The page I refer people to for an explanation of cookies says that Macintosh browsers use the "MagicCookie" filename:

http://www.cknow.com/ckinfo/cookies.htm

Perhaps other implementations do as well.

The ultimate source for "magic cookie" seems to be lost in the ozone somewhere.

CurtC
10-09-2000, 10:09 AM
C3 wrote:
...cookies (as in the software files that identify a user on a website)...

A minor peeve of mine is that anytime I read a description in the popular press about what cookies are, including technical-enough publications that they should know better, they always refer to a cookie as a "file."

Although I believe that IE implements cookies as separate files, other browsers do not - they keep cookie information from multiple sites in one cookie file, so that each cookie is just one entry in it. I guess the problem is that if you don't call it a "file," what do you call it? I'd prefer "piece of information" or something like that.

G.B.H. Hornswoggler
10-09-2000, 11:21 AM
Originally posted by CurtC
A minor peeve of mine is that anytime I read a description in the popular press about what cookies are, including technical-enough publications that they should know better, they always refer to a cookie as a "file."
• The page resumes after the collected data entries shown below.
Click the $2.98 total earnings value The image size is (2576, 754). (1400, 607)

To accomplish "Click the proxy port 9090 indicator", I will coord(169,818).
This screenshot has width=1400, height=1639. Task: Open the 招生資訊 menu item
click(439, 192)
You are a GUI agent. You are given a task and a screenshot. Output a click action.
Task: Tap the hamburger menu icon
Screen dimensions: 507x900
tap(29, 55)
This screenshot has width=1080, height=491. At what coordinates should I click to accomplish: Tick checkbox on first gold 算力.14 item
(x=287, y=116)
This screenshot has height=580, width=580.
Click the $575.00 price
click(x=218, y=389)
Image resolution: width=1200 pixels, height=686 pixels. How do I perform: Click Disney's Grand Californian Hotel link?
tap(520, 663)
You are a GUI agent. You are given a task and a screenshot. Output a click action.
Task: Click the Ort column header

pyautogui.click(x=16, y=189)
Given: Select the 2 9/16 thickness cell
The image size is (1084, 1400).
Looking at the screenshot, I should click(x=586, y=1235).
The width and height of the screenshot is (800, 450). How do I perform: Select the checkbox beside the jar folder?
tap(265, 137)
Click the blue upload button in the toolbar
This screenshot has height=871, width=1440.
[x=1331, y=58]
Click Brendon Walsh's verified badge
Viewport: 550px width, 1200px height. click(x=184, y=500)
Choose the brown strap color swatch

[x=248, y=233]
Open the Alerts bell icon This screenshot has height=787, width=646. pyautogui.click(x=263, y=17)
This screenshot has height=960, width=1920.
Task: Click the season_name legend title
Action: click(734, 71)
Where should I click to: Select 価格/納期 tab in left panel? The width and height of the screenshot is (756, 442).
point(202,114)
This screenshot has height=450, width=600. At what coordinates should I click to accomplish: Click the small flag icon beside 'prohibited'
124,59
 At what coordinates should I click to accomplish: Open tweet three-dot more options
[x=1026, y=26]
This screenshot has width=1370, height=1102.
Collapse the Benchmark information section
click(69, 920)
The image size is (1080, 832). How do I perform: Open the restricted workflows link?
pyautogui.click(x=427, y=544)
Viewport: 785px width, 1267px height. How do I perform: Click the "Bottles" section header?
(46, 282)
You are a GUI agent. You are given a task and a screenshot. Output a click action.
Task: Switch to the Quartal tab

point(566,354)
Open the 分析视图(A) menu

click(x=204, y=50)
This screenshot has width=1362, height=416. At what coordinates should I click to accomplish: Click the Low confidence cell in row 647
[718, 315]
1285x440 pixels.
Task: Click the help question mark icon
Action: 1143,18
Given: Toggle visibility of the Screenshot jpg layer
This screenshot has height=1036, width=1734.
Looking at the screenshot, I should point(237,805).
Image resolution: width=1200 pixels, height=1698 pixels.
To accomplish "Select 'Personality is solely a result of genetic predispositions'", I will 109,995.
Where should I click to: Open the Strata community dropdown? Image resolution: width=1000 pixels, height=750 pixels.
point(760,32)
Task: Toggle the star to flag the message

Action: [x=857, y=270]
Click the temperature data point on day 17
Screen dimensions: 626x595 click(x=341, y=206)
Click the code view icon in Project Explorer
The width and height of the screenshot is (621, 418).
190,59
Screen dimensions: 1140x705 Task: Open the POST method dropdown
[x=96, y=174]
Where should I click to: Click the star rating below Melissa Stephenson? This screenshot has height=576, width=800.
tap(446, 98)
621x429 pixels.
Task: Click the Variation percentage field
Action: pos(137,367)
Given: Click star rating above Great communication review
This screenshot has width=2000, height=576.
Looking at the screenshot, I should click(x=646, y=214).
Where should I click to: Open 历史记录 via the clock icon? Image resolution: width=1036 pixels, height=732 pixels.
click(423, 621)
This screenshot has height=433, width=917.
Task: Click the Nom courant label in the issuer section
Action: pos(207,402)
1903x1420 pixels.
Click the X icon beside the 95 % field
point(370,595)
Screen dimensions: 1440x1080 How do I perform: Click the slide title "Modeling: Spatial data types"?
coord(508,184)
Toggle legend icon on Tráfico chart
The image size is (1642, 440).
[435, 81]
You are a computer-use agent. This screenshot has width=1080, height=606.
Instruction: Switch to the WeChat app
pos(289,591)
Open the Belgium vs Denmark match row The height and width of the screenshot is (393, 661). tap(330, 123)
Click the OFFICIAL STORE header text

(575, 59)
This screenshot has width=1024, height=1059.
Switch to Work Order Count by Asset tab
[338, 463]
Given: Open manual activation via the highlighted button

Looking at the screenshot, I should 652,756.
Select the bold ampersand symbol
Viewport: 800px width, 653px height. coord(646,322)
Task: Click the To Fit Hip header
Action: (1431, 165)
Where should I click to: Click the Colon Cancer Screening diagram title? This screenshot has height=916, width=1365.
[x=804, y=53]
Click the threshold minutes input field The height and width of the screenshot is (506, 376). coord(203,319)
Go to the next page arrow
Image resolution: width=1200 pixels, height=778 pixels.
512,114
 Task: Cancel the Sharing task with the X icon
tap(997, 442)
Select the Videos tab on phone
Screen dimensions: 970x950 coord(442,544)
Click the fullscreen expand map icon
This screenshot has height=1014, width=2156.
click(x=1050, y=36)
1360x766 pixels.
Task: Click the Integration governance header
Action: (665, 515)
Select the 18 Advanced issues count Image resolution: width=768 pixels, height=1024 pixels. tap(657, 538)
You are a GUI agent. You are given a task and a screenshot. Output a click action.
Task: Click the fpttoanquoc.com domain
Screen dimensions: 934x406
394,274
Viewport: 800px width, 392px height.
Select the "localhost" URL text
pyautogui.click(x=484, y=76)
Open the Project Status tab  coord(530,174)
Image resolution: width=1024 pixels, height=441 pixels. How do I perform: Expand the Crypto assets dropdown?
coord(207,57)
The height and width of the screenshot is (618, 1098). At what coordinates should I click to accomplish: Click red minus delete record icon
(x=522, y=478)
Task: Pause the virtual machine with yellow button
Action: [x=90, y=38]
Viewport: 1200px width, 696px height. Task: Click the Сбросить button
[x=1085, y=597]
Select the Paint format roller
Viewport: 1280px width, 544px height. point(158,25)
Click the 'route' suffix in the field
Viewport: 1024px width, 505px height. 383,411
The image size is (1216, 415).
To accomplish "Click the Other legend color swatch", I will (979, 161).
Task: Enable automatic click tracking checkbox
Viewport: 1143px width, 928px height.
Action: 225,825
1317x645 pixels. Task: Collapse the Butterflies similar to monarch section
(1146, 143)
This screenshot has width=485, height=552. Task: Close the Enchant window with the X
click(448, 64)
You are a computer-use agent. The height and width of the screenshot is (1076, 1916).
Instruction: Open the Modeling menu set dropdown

Although I believe that IE implements cookies as separate files, other browsers do not - they keep cookie information from multiple sites in one cookie file, so that each cookie is just one entry in it. I guess the problem is that if you don't call it a "file," what do you call it? I'd prefer "piece of information" or something like that. [/B]

If you want to be pompous (which is my usual preference), you could refer to a single cookie as a "datum."

Or perhaps a "snack."

JeffB
10-09-2000, 12:10 PM
Here's a possibility for the etymology, though I have supporting evidence. Websters Unabridged has this definition:

5 cookiespl slang : the contents of one's stomach : what one has recently eaten

»she got sick and tossed her cookies«

Could "what one has recently eaten" translate to "what sites one has recently visited"? This may be a bit far fetched.

friedo
10-09-2000, 12:16 PM
I BELIEVE the first use of "magiic cookie" was in the X-Windows machine authentication protocol, MIT-MAGIC-COOKIE.

Kyberneticist
10-09-2000, 12:50 PM
Originally posted by JeffB
Could "what one has recently eaten" translate to "what sites one has recently visited"? This may be a bit far fetched.


Unfortunately the origins stretch back before its use on the web.

Tzel
10-09-2000, 01:05 PM
Originally posted by Kyberneticist
Originally posted by JeffB
Could "what one has recently eaten" translate to "what sites one has recently visited"? This may be a bit far fetched.


Unfortunately the origins stretch back before its use on the web.

I think that's the point. This older definition of "cookie" may have translated into this newer, technologically advanced definition. Although, I don't buy it myself. I agree with JeffB that it just sounds too far fetched.

jb_farley
10-09-2000, 03:50 PM
don't forget about jack chick's evil cookie. wish i had a link, though.